Locutus has asked for the wisdom of the Perl Monks concerning the following question:

Hi all,

I've searched CPAN and PerlMonks for any hints on proved and tested modules that can romanize non-latin Unicode, i.e. transform a given Unicode string into its phonetic notation described in latin characters. With Unicode::Transliterate and Text::Unidecode I found two that seem to do what I need - at least according to the examples contained in their documentation.

But I'm surprised by their latest version numbers and release dates: 0.3 from 13 Jul 2001 and 0.04 from 15 Jul 2002, respectively. Some romanization schemes (e.g. for Korean script) are much newer so I wonder: Are these modules still state-of-the-art? Are there perhaps some more reliable ones hidden in the CPAN from my eyes / search terms?

Thanks for your advice!

  • Comment on Transliterating non-latin Unicode - a job for Perl?

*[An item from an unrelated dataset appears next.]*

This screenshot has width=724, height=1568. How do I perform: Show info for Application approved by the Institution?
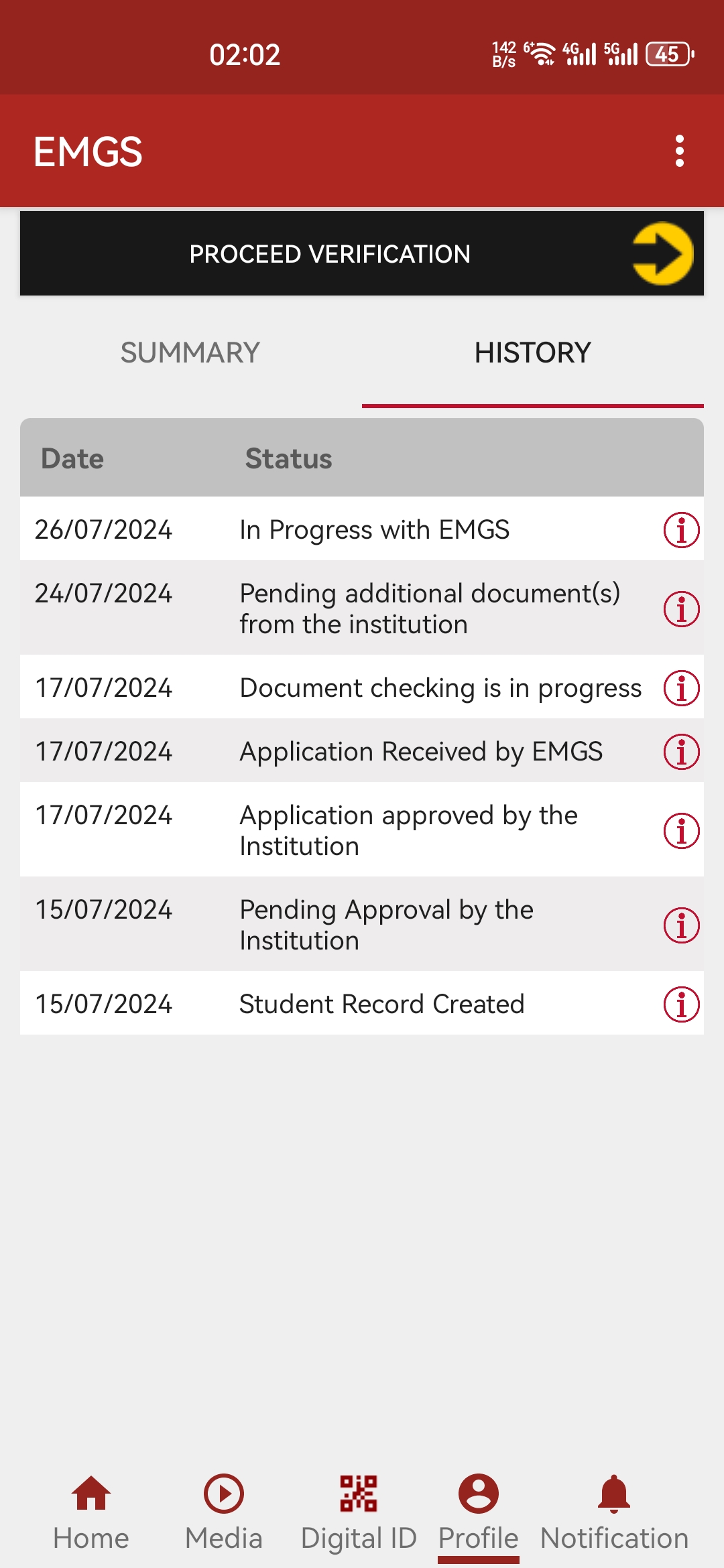coord(681,831)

Replies are listed 'Best First'.
Re: Transliterating non-latin Unicode - a job for Perl?
by Corion (Patriarch) on Nov 11, 2013 at 12:10 UTC

    Text::Unidecode has some patches pending on RT, but none of them seem to address your concern of romanizing according to other/newer schemes. It seems that Mike Doherty has a Text::Unidecode github repository where he collects and applies some patches, but so far, none of these have made it back to a new CPAN release.

    A good approach to give some love to this module would be to ask Sean Burke about adopting the module or getting co-maintainership for a new release. That would still not add the new romanization schemes, but at least then you could work on them.

Re: Transliterating non-latin Unicode - a job for Perl?
by Jim (Curate) on Nov 11, 2013 at 16:52 UTC

    Take a look at Lingua::Translit. It's newer than the other CPAN modules and, according to its documentation, is extensible. You can apply arbitrarily different transliteration schemes with it.

    Jim